前回までに、Sysprepで一般化した状態でシャットダウンした仮想マシンをテンプレート登録しました。併せて、テンプレート登録時に「unattend.xml」の内容を登録し、Sysprepにおける応答ファイルを自動で適用されるように設定しました。
この設定が反映されたうえで展開されるかを含め、実際にテンプレートから仮想マシンを展開してみたいと思います。
では早速仮想マシンを展開してみましょう。
Prism CentralのVMsから「Create VM from Templaet」を選択し、先ほど登録した、「Windows 11 Enterprise 24H2」を選択し、「Begin」をクリックします。
ここでは、仮想マシン名と展開台数を入力します。ここでは、展開台数を5台にしてみましょう。Startup Scriptを見ると、テンプレート登録時に登録したXMLの情報が記載されています。個別で別のXMLの内容をこちらで入力することもできます。
Advanced Deployでスペック等も変更可能ですが、今回はこのまま、「Next」をクリックします。
サマリーが表示されます。ポイントは、CDROMドライブの存在です。この環境では、テンプレート展開時に2台のCDROMドライブで構成された仮想マシンを登録していますので、テンプレート時の構成である2台のCDROMドライブを搭載した状態で展開されます。
そのまま「Deploy」をクリックします。
Deployボタンを押すと、ストレージブロックのポインターベースのクローンのため、瞬時に仮想マシンが展開されます。
では、展開した仮想マシンを一斉に起動してみましょう。
Lunch Cosoleで見ていると仮想マシンが起動しSysprepが動作しているのがわかります。ここまでくると後はしばらく待つばかりです。

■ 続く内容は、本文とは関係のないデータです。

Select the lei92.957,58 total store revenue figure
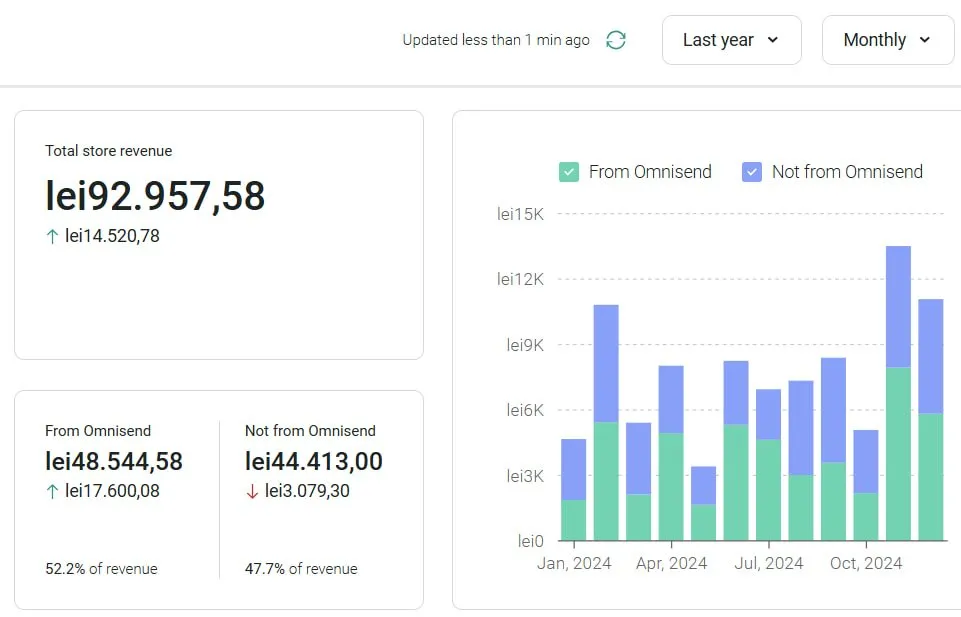The image size is (961, 617). [x=155, y=196]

一度再起動がかかり、以下のような画面が出ますが、まだ我慢です。
再び再起動します。もうちょっとの辛抱です。
すると、自動でデスクトップが表示されました。
コンピューター名も変更され、ADに参加していることがわかります。
Active Directoryのサーバーから見ても、コンピューターアカウントが5台登録されていることが確認できます。
SysprepによるAD参加までの設定が完了したことがわかりました。
さて、これでよかったよかったと思いたいところなのですが、あのSysprepのXML定義は一体どうやって仮想マシンに渡されたのでしょうか?今回は、AD参加のため、ネットワークに接続することが前提でしたが、ネットワークに接続できない環境であってもSysprepの定義ファイルを指定可能です。
この謎は、まずテンプレートから展開された仮想マシンの構成を見てみましょう。
Update VMから仮想マシンの構成を見ると、テンプレート登録時には、CDROMドライブは2台でしたか、いつしか3台に変わっており、かつ一番下のドライブを見ると、何らかのISOがマウントされていることがわかります。
展開されたOSから見ると、この環境の場合Fドライブとして3台目のドライブが認識しており、「cidata」というボリューム名が見えます。
中を見ると、Prism Centralでテンプレート作成時に見たXMLの内容がファイルになっています。
つまり、Sysprepのファイルは、CDROMドライブを経由し、ファイルを渡していることがわかります。
では、このISOはどこに存在しているのでしょうか?
Prism Elementで、確認すると「SelfServiceContainer」に存在しているISOをマウントしていることがわかります。
このUUDIのISOを探してみましょう。
SelfServiceContainerの中身を、WinSCPで覗いてみると
「SelfServiceContainer\.vm_customization_isos」配下に、作成されていることがわかります。
他にもたくさんのISOがあるので、これは仮想マシンごとに作成され、おそらくずっとそのまま放置され続けるのではないかと思います...。
また、もっと重要なことは、テンプレートからSysprepをかけて展開した仮想マシンは、必ずこのISOをアンマウントしてください!このISOは、自動でアンマウントされません!
XMLの定義ファイル内に、ローカルアカウントのパスワードや、Active Directoryに参加する用のメンテナンス用アカウントのユーザー名やパスワードが記載されている場合、そのまま利用者に渡すとアカウント情報の漏洩につながる可能性があります。
通常、Sysprepする場合は、マシン自体にカスタマイズ用の「unattend.xml」を配置し、Sysprep実行後バッチ等で削除する運用が一般的かと思います。
Nutanixのテンプレート機能の場合は、仮想マシン自体にファイルで配置するのではなく、ISOマウントになりますので、手動でアンマウントするか、何らかの形で自動でアンマウントする方法を考える必要があります。
このSysprep自動実行機能は、大変便利な機能ではありますが、最後に重要な落ちがありますので、注意が必要です。
かならず展開後はISOアンマウントだけはお忘れなく。